In 1969, the People's
Park movement in Berkeley and subsequent street battles saw the involvement
of many who had taken part in Digger activities. People's Park represented
the idea of creating and defending land dedicated to public commons. As the
Digger impulse first coalesced around free food in the Panhandle — that strip
of public space adjoining and nurturing the emerging Haight-Ashbury in
1966 — so too People's Park was the nesting ground for a countercultural
ecological awareness in
1969.
Also in 1969, Kaliflower
began publication in April, as the first free intercommunal news magazine
distributed by hand to a network of communes that by 1972 numbered over 300.
Kaliflower was published by the Free Print Shop commune on Sutter
Street. Several of the Digger communal households would become regular stops on the
Kaliflower route. Each Thursday, communal members would gather at the
Sutter Street Commune to help bind then deliver that week's issue. Each
delivery route would entail a dozen or so communes. Samurai Bob, one of the
Diggers, became the inveterate Kaliflower deliverer for Marin County which
included stops at the Red House in Forest Knolls and Olema in Point Reyes. [Lew
Welch wrote a poem about his visit to Olema. Peter Coyote reads and
discusses Lew's poem
here.]
All of this is to show how wrong is the traditional narrative of
historians and pundits who claim that the Haight-Ashbury was dead by the end
of the Summer of Love. Police harassment was crucial for driving the
counterculture back underground. For a brief moment, the politics of ecstasy
had bloomed in city streets and parks, even in the face of police harassment
from the earliest stirrings. Far from the tolerance that is now considered a
hallmark of San Francisco's image [for example, the introductory dialogue in
the film San Francisco 2.0 by Alexandra Pelosi] the
history of the Haight-Ashbury shows that public intolerance was instead the
Establishment's initial and ongoing response. Pitched street battles on Haight Street between
the San Francisco Police Department's Tactical ("Tac") Squad and the hippies
during the Summer of Love was a crucial factor that prompted the dispersal
out of the Haight. But the counterculture didn't disappear. It wasn't, as
one writer would have, "sadly ephemeral" [*] The history of
the Haight-Ashbury counterculture parallels the arc of the Digger movement.
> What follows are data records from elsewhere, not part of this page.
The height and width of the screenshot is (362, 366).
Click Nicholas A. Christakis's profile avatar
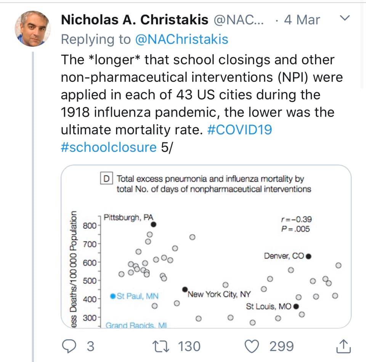pyautogui.click(x=32, y=25)
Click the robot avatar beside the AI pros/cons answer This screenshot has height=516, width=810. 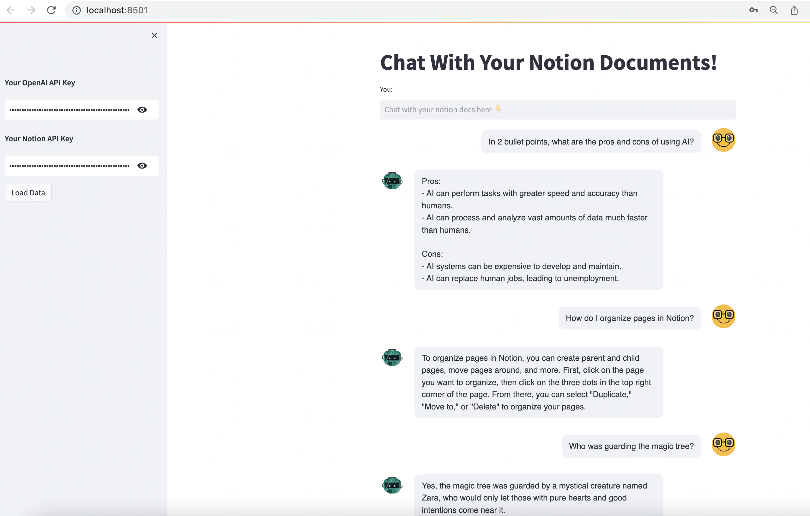[x=392, y=181]
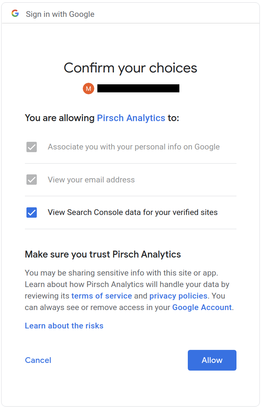
Task: Open "Learn about the risks"
Action: [x=64, y=326]
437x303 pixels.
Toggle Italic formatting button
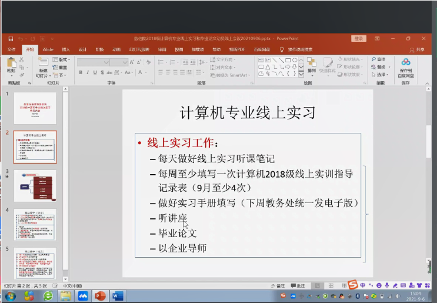(x=88, y=73)
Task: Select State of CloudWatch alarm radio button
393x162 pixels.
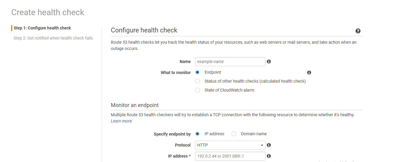Action: coord(198,90)
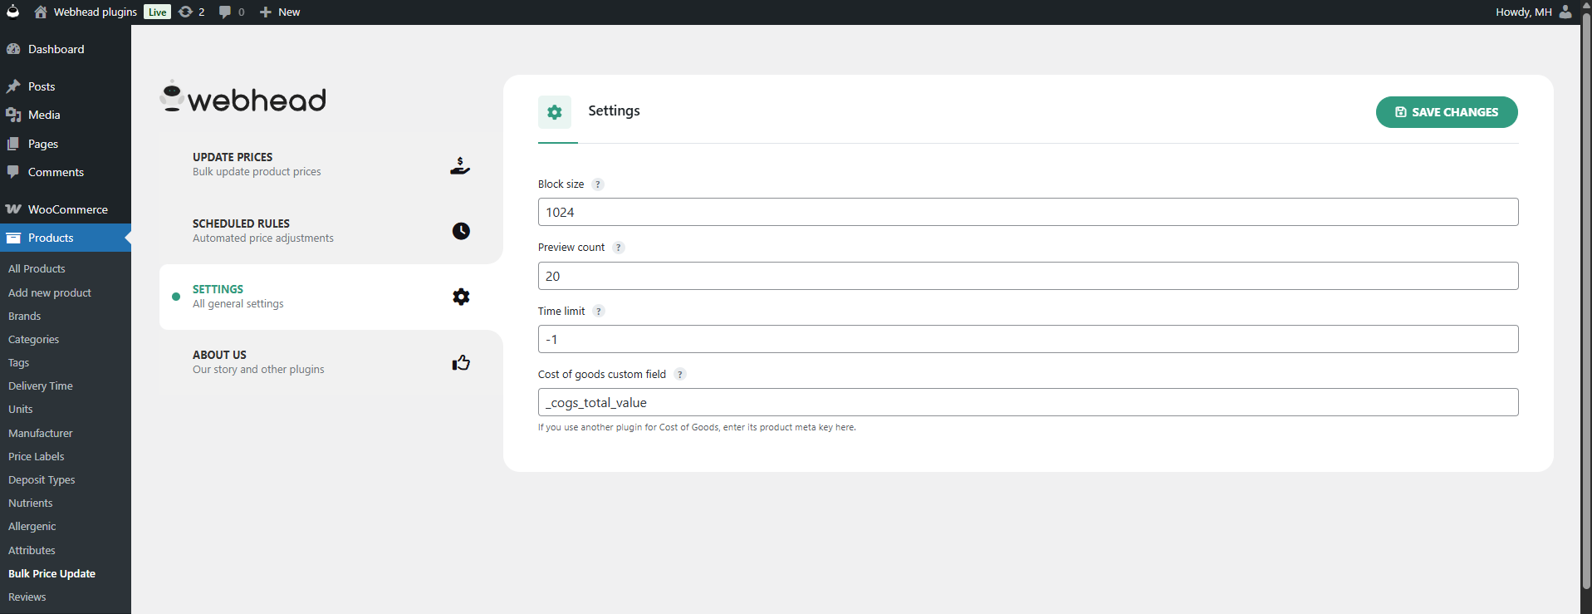1592x614 pixels.
Task: Click the green gear Settings tab icon
Action: [555, 112]
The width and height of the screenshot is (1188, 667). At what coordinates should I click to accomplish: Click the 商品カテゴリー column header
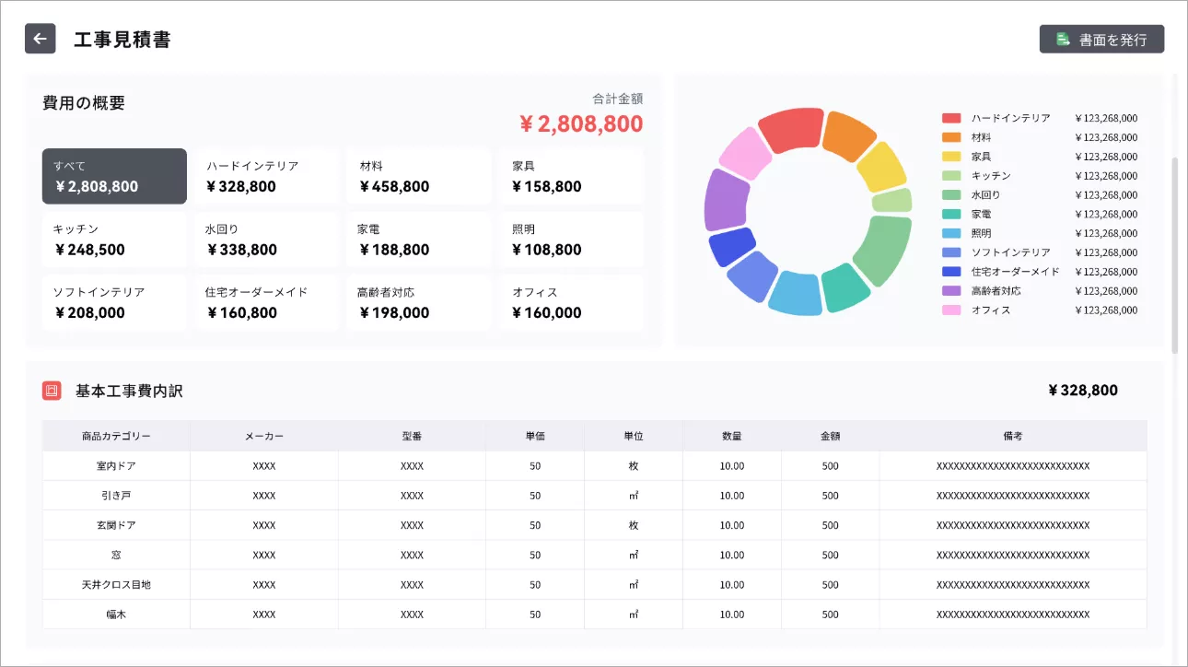click(x=116, y=436)
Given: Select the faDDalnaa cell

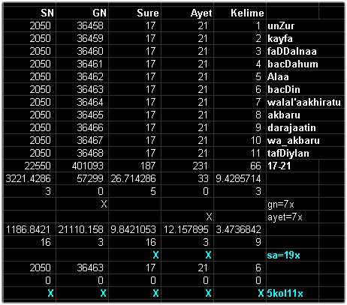Looking at the screenshot, I should pyautogui.click(x=292, y=51).
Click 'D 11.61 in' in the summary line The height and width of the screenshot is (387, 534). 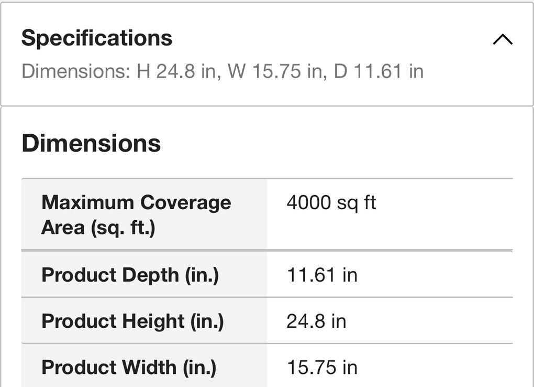coord(379,71)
The Diggers emerged out of the San Francisco Mime Troupe which had evolved from
indoor performances to outdoor commedia dell'arte shows in the parks. From
the Mime Troupe's outdoor stage in public parks, the Diggers jumped into
the public streets to carry out their notion of agitprop and guerrilla
theater. The Haight (and the nearby Panhandle) was a stage for the Digger
visions of a Free City and alternative society. After the tidal wave of
young visitors and the City's subsequent crackdown, the public face of the
scene collapsed. But instead of fading away, the Diggers shifted their
energies and carried on. Even after the series of posters on this page,
Diggers continued to collaborate in the following decades.
Planetedge
The posters on this page represent the final series of Digger manifestos
published in 1969. Each poster was double-sided. The six images
(below) would be
published as a series of three 17" x 22" posters. The series would
be known as the "Planetedge posters" for the title
of one of the posters in the series. Also included below are two subsequent
posters written by Peter Berg. The Planetedge (and subsequent posters) are
part of the continuum of deep ecology that can be seen from the early Digger days sharing hot stew in the Panhandle while
singing about the evil of automobiles; to the articles in the Digger Papers
warning of climate apocalypse;
and, continuing with the production and distribution of the early Planet
Drum bundles to connect disparate outposts of ecological consciousness. [**] This
arc of social movement would lead to the spawning of the bioregional
movement.
Citations for the references mentioned:
[*] Cole, Tom. A Short History of San Francisco. With a foreword
by Malcolm Margolin. Berkeley: Heyday, 2014, p. 141.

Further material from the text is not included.